▶ **QUESTIONS TO ANSWER**:
[1] Sum up the notes on knowledge graph concepts in two sentences.
[2] In the notes on knowledge graph concepts, which box do class axioms form in description logics?
[3] Extend the notes on knowledge graph concepts, picking up after their final entry.

▶ **DOCUMENT SEGMENT**:
■ ■ ■ ■ ■ ■ ■
Concepts in Knowledge Graphs

Notes on reading the long survey: Knowledge Graphs (see References).

Knowledge Graph

A graph of data intended to accumulate and convey knowledge of the real world, whose nodes represent entities of interest and whose edges represent relations between these entities.
Interpretation

Mapping the nodes and edges in the data graph to those (respectively) of the domain graph.
Model

The interpretations that satisfy a graph are called models of the graph.
Entailment

One graph entails another iff any model of the former graph is also a model of the latter graph.
Graph Pattern

Data graphs allowing variables as terms.
Inference Rules

A rule encodes IF-THEN style consequences and is composed of a body (IF) and a head (THEN), both of which are given as graph patterns.
Materialisation

Refers to the idea of applying rules recursively to a graph, adding the conclusions generated back to the graph until a fixpoint is reached and nothing more can be added.
Query Rewriting

Automatically extends the query in order to find solutions entailed by a set of rules.
Description Logics

DLs are based on three types of elements: individuals (e.g. Santiago); classes (e.g. City); and properties (e.g. flight). DLs then allow for making claims, known as axioms, about these elements. Assertional axioms form the Assertional Box (A-Box); Class axioms form the Terminology Box (T-Box); Property axioms form the Role Box (R-Box). ⊤ symbol is used in DLs to denote the class of all individuals.
Deductive vs. Inductive

Deductive knowledge is characterised by precise logicial consequences; Inductive knowledge involves generalising patterns (then making predictions with a level of confidence) from observations.
Supervised, Self-supervised and Unsupervised Methods

Supervised methods learn a function (model) to map a given set of example inputs to their labelled outputs; Self-supervisision rather finds ways to generate the input-output pairs automatically from the input, then fed into a supervised process to learn a model; Unsupervised processes do not require lablled input-output pairs, but rather apply a predefined function to map inputs to outputs.
■ ■ ■ ■ ■ ■ ■
▶ **DATA SEGMENT**:
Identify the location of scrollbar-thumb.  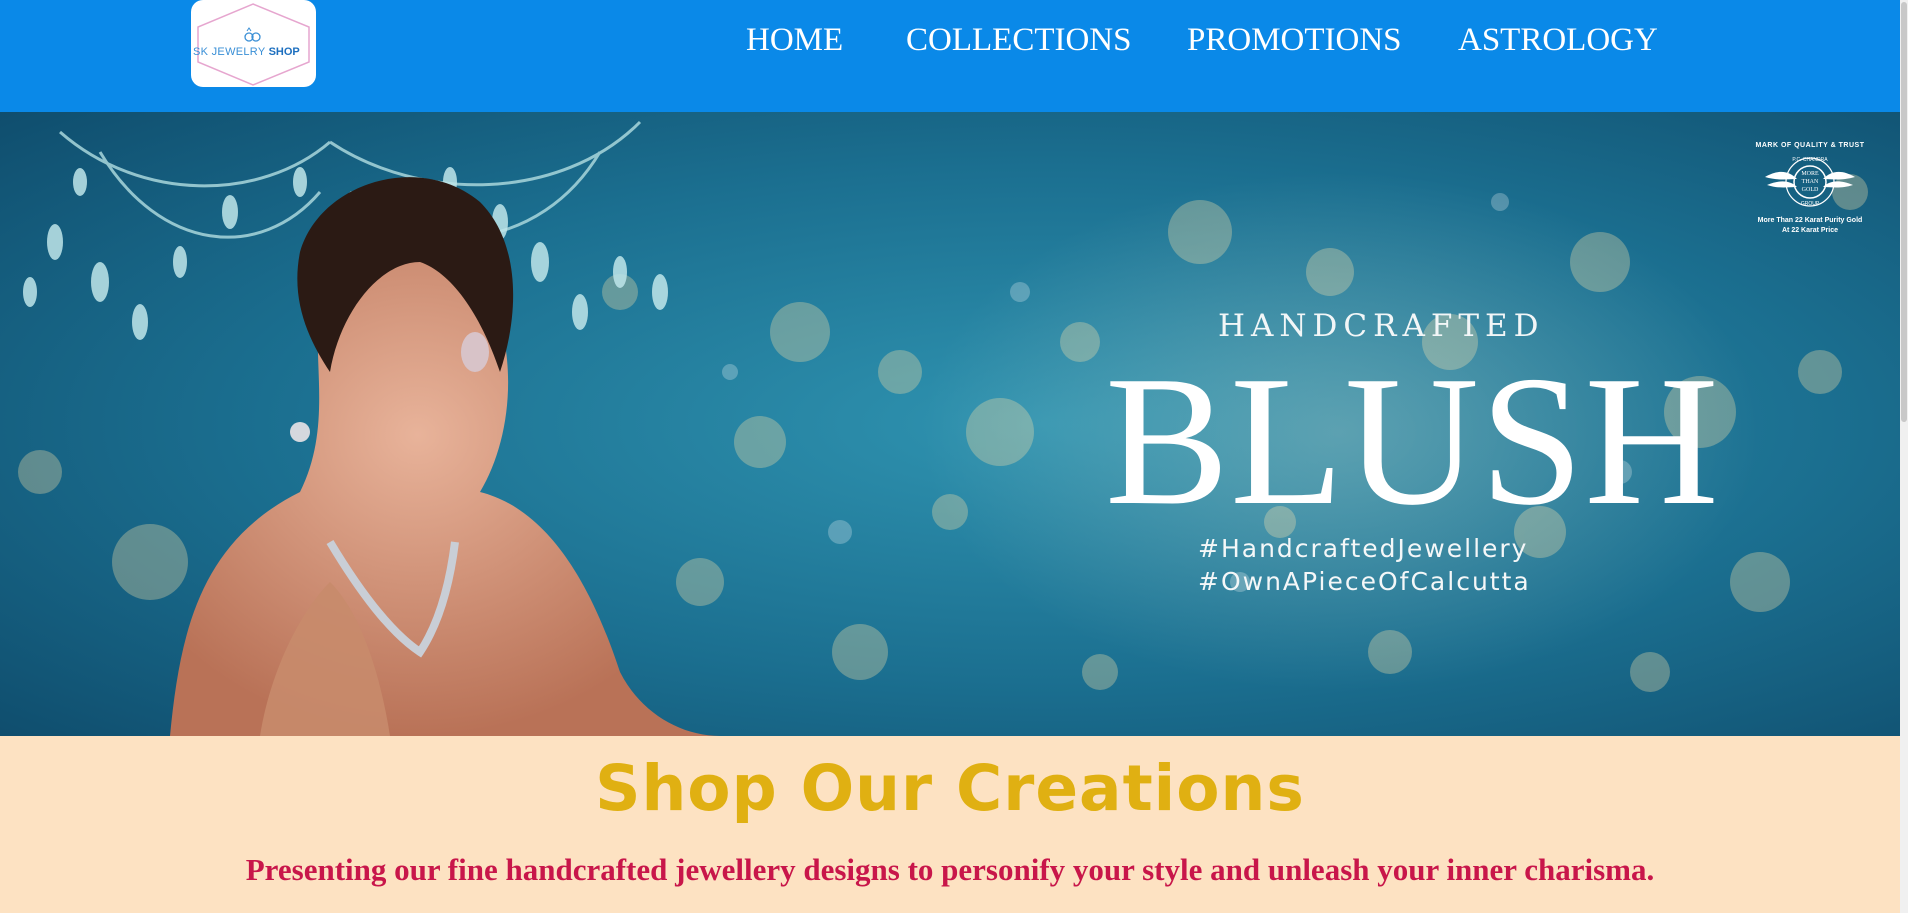
(1904, 212).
■ ■ ■ ■ ■ ■ ■
▶ **RESULTS OF THE EXERCISE**:
[1] The notes define a knowledge graph as a graph of data meant to accumulate and convey knowledge of the real world, with nodes representing entities of interest and edges representing relations between them. They go on to define related concepts, including interpretation, models, entailment, graph patterns, inference rules, materialisation, query rewriting, description logics, deductive versus inductive knowledge, and supervised, self-supervised and unsupervised methods.

[2] The Terminology Box (T-Box).

[3]
Graph Analytics

Analytics is the process of discovering, interpreting, and communicating meaningful patterns inherent to data collections (graph data for Graph Analytics). Topology of the graph is how the nodes of the graph are connected.

12.1 Main techniques: Centrality aiming to identify the most important nodes or edges of the graph. Community detection aiming to identify communities, i.e. sub-graphs that are more densely connected internally than to the rest of the graph; Connectivity aiming to estimate how well-connected the graph is, revealing, e.g. the resilience and (un)reachability of elements of the graph; Node similarity aiming to find nodes that are similar to other nodes by virtue of how they are connected within their neighbourhood; Path finding aiming to find paths in a graph, typically between pairs of nodes given as input.

12.2 Graph parallel frameworks apply a systolic abstraction where nodes are processors that can send message to other nodes along edges; an algorithm in this framework consists of the functions to compute message values in the message phase (MsG), and to accumulate the messages in the aggregation phase (AGG); additional features including global step (global computation) and mutation step (adding/removing during processing).

12.3 Analytics involving edge meta-data: Projection drops all edge metat-data; Weighting converts edge meta-data into numerical values according to some function; Transformation involves transforming the graph to a lower arity model, where being lossy means irreversible transformation (lossing information) and being lossless means reversible; Customisation involves changing the analytical procedure to incorporate edge meta-data.

Note: The combination of analytics and entailment, according to the survey, has not been well-explored.
Knowledge Graph Embeddings

Embedding is given by some mathematical function \(f: X \rightarrow Y\) which is injective, structure-preserving and often maps from the abstract high dimensional space to the concrete low diemnsional space to resolve the sparsity and fractured information caused by one-hot encoding. Here \(X\) is said to be embedded in \(Y\). The main goal is to create a dense representation of teh graph in a continuous, low-dimensional vector space, where the dimensionality d is typically low, e.g. \(50 \leq d \leq 1000 \).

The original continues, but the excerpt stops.